Sunday, December 04, 2005

First Step Toward a Solution

Playing some small role in reforming academe (or failing miserably) is now my pet crusade. I passed the thoughts in yesterday's post along to the AAA program chair, and he had many insightful things to say. Foremost he pointed out that I criticized the situation without offering a solution. True enough! You see, the dilemma is that no one can solve the entire thing at once, and it is difficult to suggest pieces. So at Dr. Richard's suggestion, I plan to propose a special session on this topic for AAA 2007. If you have thoughts, e-mail me or comment here.

In the meantime, I will outline ideas for partial solutions here. Many of these ideas are amalgamations of others' ideas, and in almost no case will the ideas be solely my own. I will give credit generously, and any oversight is due only to my faulty memory.

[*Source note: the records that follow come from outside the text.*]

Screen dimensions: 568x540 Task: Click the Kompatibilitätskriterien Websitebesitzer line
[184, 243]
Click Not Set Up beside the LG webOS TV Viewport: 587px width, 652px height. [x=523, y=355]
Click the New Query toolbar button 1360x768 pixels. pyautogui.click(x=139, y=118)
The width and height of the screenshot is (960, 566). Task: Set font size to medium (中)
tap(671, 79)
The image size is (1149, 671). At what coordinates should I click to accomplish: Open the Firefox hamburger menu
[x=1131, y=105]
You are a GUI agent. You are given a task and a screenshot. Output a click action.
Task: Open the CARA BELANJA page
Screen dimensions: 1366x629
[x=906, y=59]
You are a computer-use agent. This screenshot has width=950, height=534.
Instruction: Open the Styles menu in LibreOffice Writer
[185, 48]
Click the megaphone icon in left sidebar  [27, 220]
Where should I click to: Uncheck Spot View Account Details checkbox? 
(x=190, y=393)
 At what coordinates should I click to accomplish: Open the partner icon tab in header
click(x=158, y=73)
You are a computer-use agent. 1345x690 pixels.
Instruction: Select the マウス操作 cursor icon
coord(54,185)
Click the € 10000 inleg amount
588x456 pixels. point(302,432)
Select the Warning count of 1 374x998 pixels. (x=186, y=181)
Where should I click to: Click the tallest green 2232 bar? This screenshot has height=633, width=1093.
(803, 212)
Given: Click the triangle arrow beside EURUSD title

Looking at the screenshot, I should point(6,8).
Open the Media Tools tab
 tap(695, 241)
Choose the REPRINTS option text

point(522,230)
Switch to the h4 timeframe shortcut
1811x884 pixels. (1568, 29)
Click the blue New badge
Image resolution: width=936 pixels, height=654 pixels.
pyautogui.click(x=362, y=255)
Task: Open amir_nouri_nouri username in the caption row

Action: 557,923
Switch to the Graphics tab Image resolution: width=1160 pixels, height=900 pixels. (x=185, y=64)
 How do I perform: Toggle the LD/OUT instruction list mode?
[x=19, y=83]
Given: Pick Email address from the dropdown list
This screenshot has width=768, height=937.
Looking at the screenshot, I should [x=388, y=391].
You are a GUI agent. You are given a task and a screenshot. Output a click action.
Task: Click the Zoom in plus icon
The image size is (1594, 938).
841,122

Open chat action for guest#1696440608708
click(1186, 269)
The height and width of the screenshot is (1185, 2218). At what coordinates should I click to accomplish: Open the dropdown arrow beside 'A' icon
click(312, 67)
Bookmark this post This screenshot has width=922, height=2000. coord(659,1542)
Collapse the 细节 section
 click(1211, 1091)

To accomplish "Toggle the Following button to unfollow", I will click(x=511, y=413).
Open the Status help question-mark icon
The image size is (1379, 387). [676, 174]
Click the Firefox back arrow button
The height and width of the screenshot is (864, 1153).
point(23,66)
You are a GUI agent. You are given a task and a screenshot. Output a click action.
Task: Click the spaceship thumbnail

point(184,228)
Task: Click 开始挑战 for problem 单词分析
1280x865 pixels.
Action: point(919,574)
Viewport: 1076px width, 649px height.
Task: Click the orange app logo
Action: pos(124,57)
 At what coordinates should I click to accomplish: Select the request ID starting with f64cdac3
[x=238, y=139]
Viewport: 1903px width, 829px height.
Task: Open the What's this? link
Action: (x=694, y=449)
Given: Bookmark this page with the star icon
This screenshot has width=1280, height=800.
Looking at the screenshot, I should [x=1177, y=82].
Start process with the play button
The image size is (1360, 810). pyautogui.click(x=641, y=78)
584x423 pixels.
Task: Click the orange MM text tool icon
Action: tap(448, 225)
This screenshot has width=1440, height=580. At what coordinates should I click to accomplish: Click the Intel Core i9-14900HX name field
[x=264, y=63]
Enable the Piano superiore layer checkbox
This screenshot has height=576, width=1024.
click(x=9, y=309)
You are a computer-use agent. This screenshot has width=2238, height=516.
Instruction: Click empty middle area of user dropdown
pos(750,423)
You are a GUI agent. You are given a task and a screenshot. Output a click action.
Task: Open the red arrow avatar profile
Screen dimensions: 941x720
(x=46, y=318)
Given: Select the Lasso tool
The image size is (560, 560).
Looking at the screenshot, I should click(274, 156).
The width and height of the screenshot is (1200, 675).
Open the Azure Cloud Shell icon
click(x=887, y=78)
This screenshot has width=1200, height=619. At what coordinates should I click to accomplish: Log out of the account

The first thing we must do is to increase flexibility for conference programmers. Every conference is unique, and the programmer should not be tied to tradition. Size matters, people. My last AAA conference was in 2002 in Jacksonville, Florida. It was a great conference, but turnout was down due to the terrorist attacks in September 2001. So perhaps my paper sucked, but it might have been accepted only because there were slots to fill. This year -- for Reno -- there were a record number of submissions. So there were a record number of rejections.

Referring back to my previous ramblings, these scarce and plentiful rejections have nothing to do with the quality of the paper (and the ideas therein). Instead they are formula driven. The first thing we must do to change this is to remove formulas and give freedom to the program chairs. If too few quality manuscripts are available, then chairs need to be able to schedule sessions with one paper fewer than normal.

A related idea should be imported from the Information Systems division of the International Communication Association. Often championed by my Ph.D. adviser, Annie Lang, program chairs need the flexibility to schedule high-density sessions. As Annie often says, if a paper is worth presenting, it should be presented. High-density sessions would allow the program chair to break up two 5-paper sessions (10 total) into two high-density sessions with 8 or 9 papers each. This allows an additional 6-8 papers to be presented if their quality merits presentation.

Every time I leave a conference, I come away inspired with some new idea. I would hate to think that I would miss out on this key aspect of science due to some arbitrary cut-off. A high-density session allows each author to present the key tenets of their paper in 5 to 6 minutes, followed up by a small version of a poster session where audience members can learn more about relevant papers.

Not only does this allow more papers to be presented, but it also limits the amount of time that an audience member is held hostage during an irrelevant paper waiting for their particular paper of interest.

This falls far short of reforming the entire process. But it would mark a key step in the right direction.